Extract to read:

Pandemic Projects

Now that the pandemic seems to be on a course to finally work its way out of our world, I am reflecting back on all the projects I began during my shut-in, and find I have a bit of an issue with focus. I’ve always been prone to boredom and have found solace in accomplishment; in other words, I tend to have my finger in too many pies and often wish I had the ability to laser-focus all that energy into one expertise.

During the pandemic I began many projects. The biggest is my new podcast with former colleague Jenn Hobby, called The Friendzy. Jenn was my first driveway visitor, and during our socially distanced, masked visit, we came up with the idea to once again do a show together. We then virtually prepared for three months before our launch three months ago.

I had moved prior to the pandemic and had many boxes left over to unpack when the pandemic took hold — what better time to unpack boxes than when you can’t go anywhere? I discovered a third of the boxes contained books, which gave me the idea to begin a book blog called, “You Only Have Your Shelf to Blame.” I was also invited to join a YouTube show with fellow media folk Aurea McGarry and Mark Hayes. The idea was to prove that the three of us from different backgrounds and political opinions could come together and discuss issues without leaving angry. In the emotionally heated environment of 2020, we thought it was a nice change.

My mother passed away during my time at home. During the stress of that loss and the pandemic in general, I began sketching every day to allow the art she loved and taught to lessen my stress level. I framed several pieces and gave them to friends as Christmas gifts, but made sure to keep images of all my sketches for the purpose of creating an online print shop. That project is not yet complete.

I even put together a Speaker’s Kit for when companies felt comfortable again to hire in-person speakers for meetings and conventions. I enjoy speaking to an audience and found I had several topics I could present when the time came.

Exercises:
1/ Summarize the piece on pandemic projects in two sentences.
2/ Copy the passage of the piece on pandemic projects between "Pandemic Projects" and "three months ago.", inclusive.
The listing plays no part in this work.

Data to examine:
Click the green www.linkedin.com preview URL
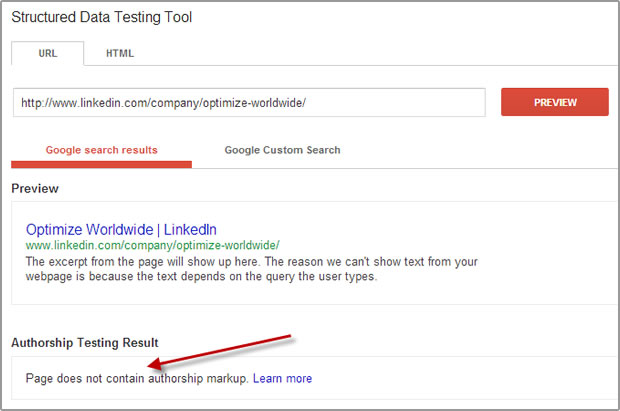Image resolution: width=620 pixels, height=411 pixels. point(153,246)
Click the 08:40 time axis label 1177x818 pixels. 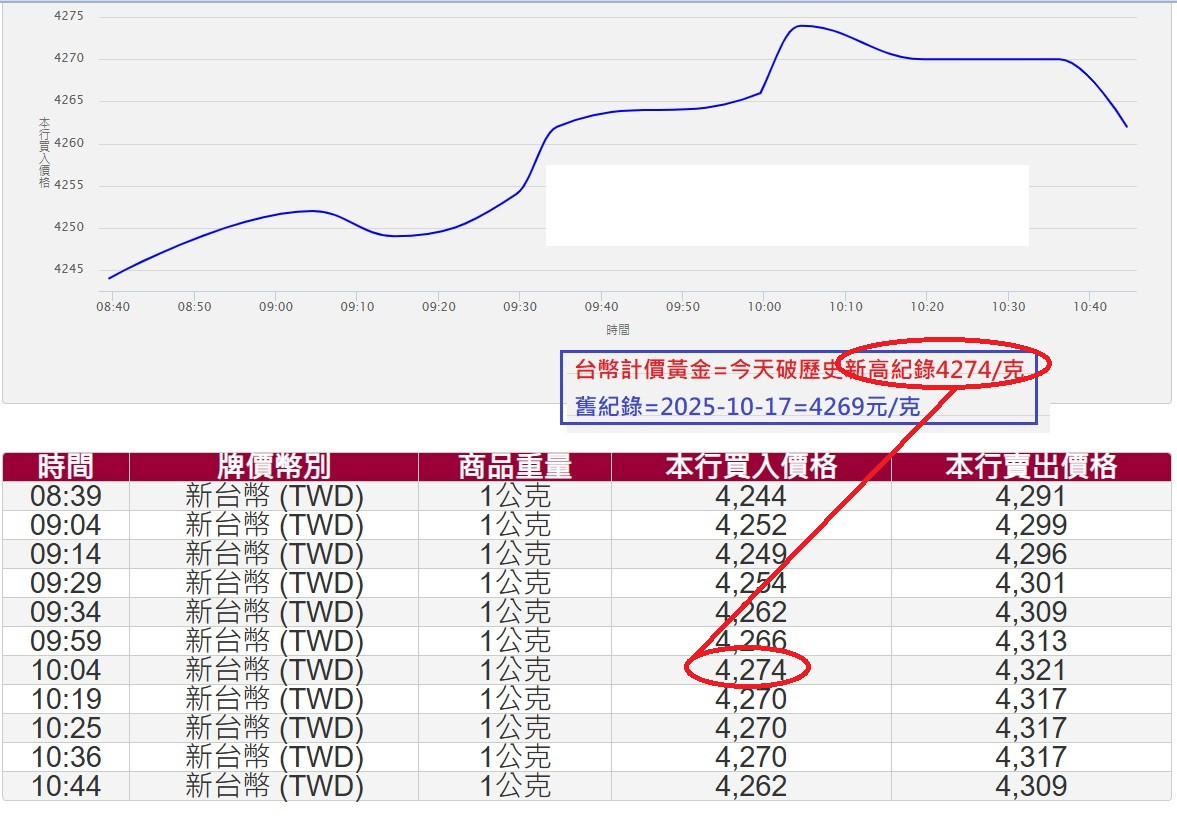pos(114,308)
...
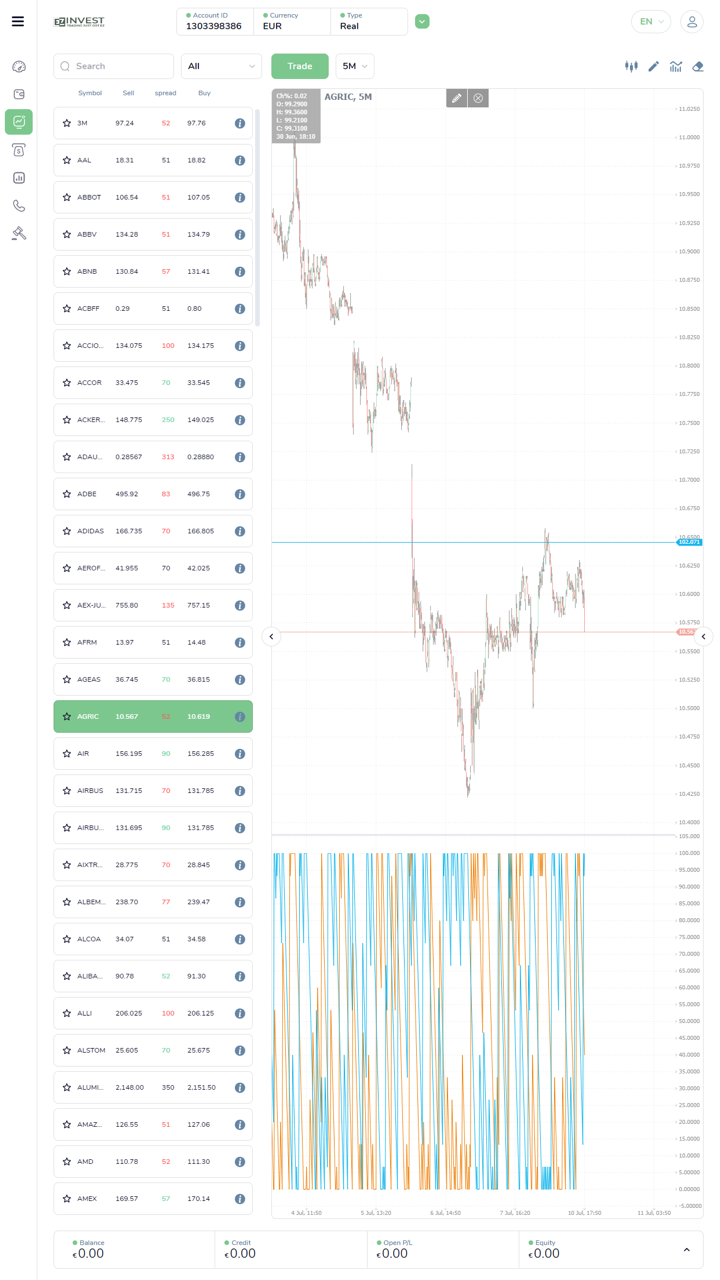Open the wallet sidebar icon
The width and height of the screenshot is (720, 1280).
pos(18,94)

Answers:
1/ Looking back on the pandemic, the writer admits to a problem with focus and recounts starting many projects, the biggest being a podcast called The Friendzy with former colleague Jenn Hobby. Other projects were a book blog, a YouTube discussion show, daily sketching after the writer's mother died (with an online print shop still unfinished), and a Speaker's Kit for future in-person events.

2/
Pandemic Projects

Now that the pandemic seems to be on a course to finally work its way out of our world, I am reflecting back on all the projects I began during my shut-in, and find I have a bit of an issue with focus. I’ve always been prone to boredom and have found solace in accomplishment; in other words, I tend to have my finger in too many pies and often wish I had the ability to laser-focus all that energy into one expertise.

During the pandemic I began many projects. The biggest is my new podcast with former colleague Jenn Hobby, called The Friendzy. Jenn was my first driveway visitor, and during our socially distanced, masked visit, we came up with the idea to once again do a show together. We then virtually prepared for three months before our launch three months ago.